### DATASET RECORDS

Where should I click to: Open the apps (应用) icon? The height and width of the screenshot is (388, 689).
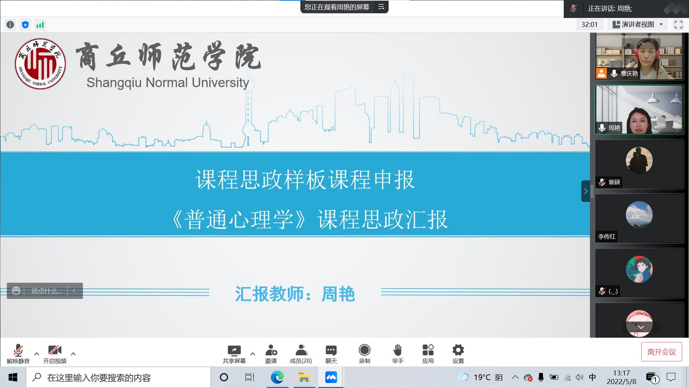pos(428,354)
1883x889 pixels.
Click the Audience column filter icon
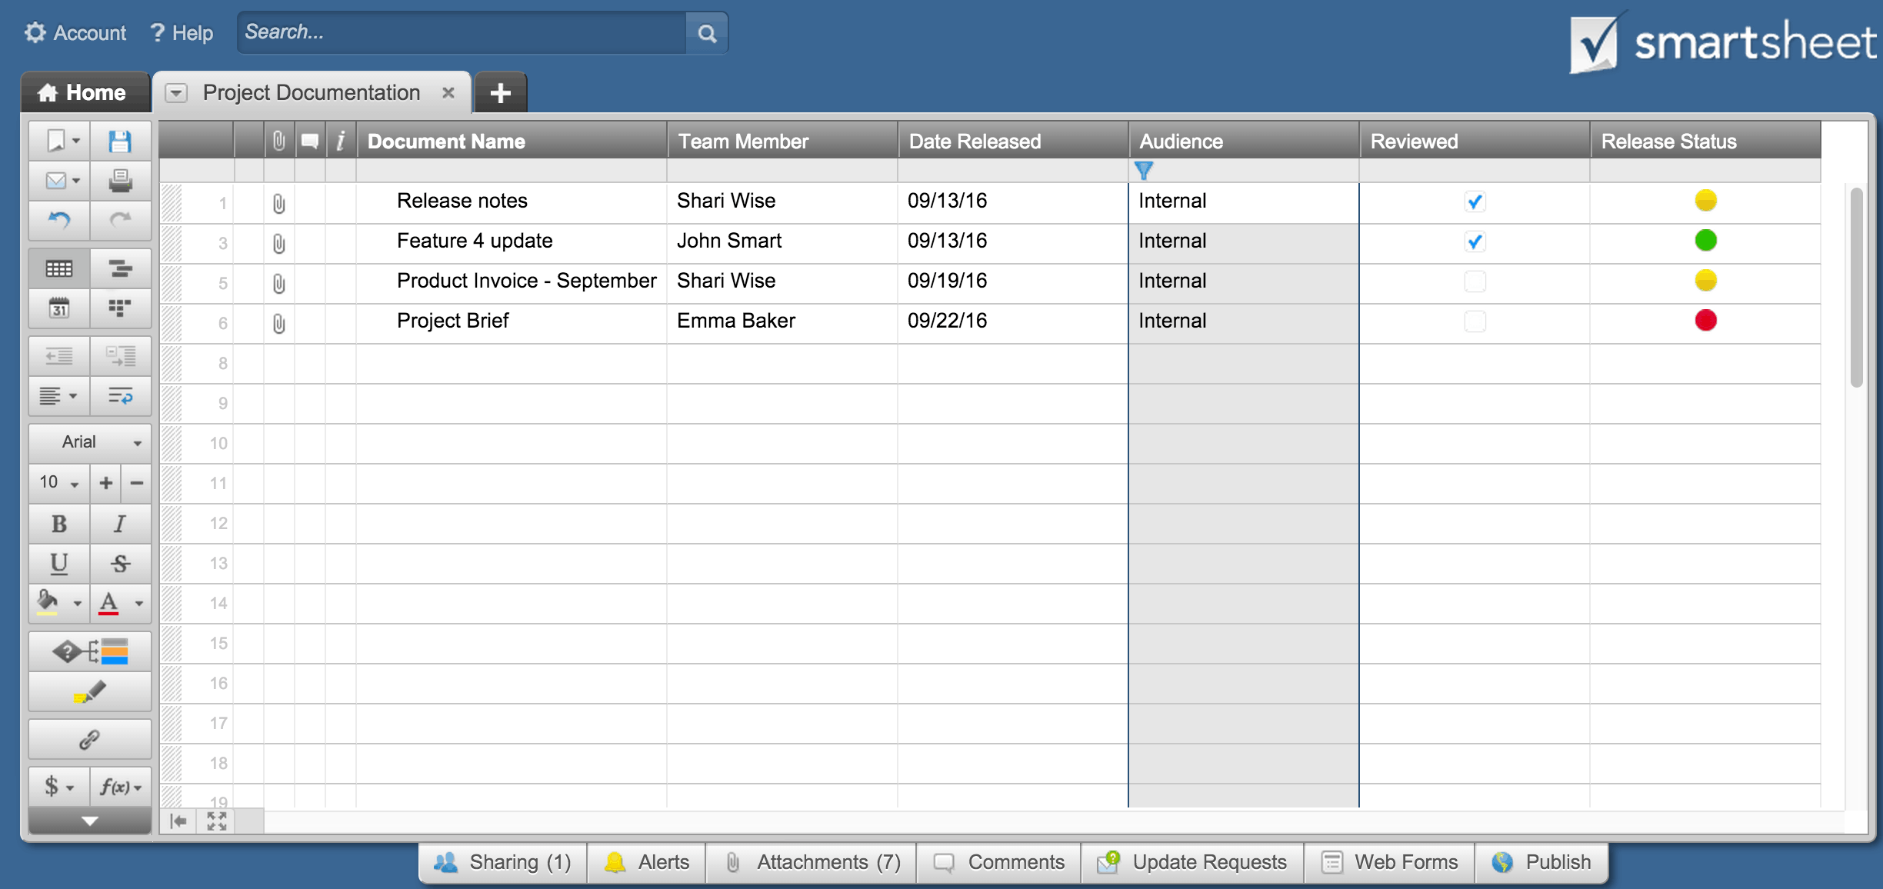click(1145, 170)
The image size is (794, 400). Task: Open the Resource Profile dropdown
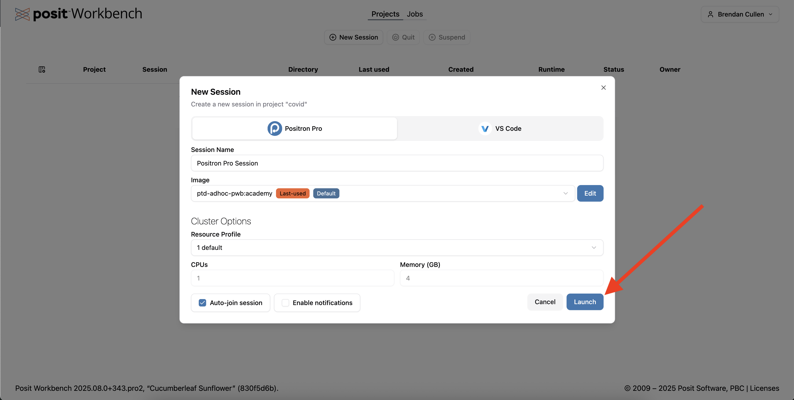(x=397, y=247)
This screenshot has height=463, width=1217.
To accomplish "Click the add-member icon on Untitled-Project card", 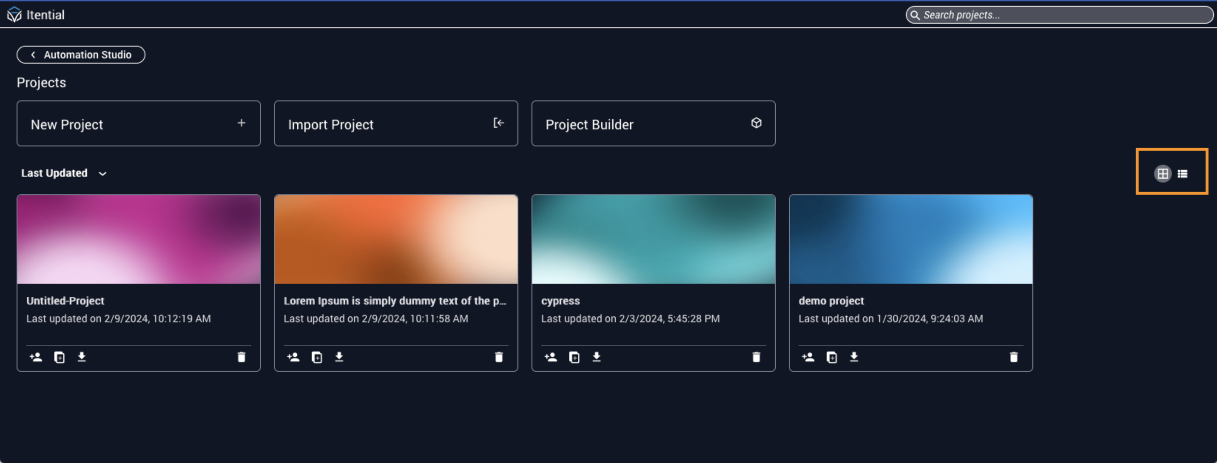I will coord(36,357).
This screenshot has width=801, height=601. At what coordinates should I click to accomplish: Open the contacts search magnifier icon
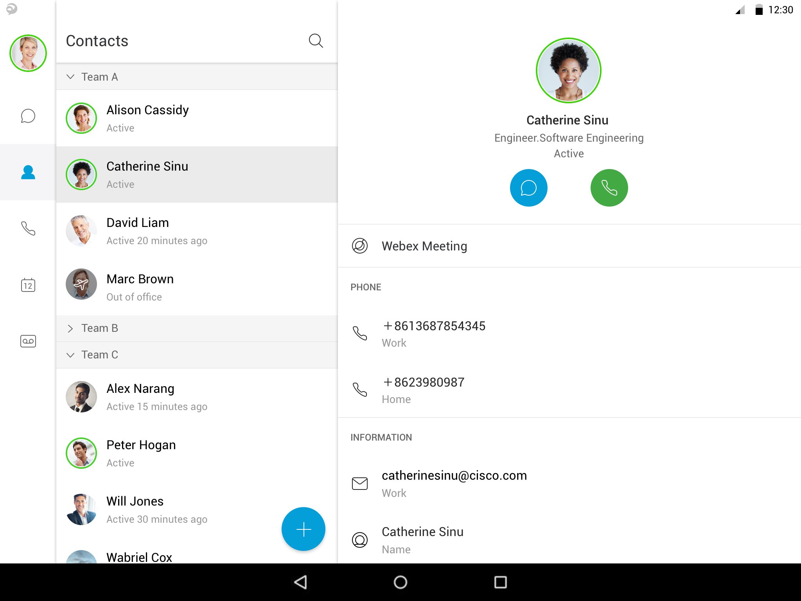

### EXERCISE DETAILS
Each line of the data that includes "This" should be copied.

### REPLY TO THE EXERCISE
This screenshot has height=463, width=1217.
This screenshot has width=801, height=601. At what coordinates should I click to accomplish: Open the contacts search magnifier icon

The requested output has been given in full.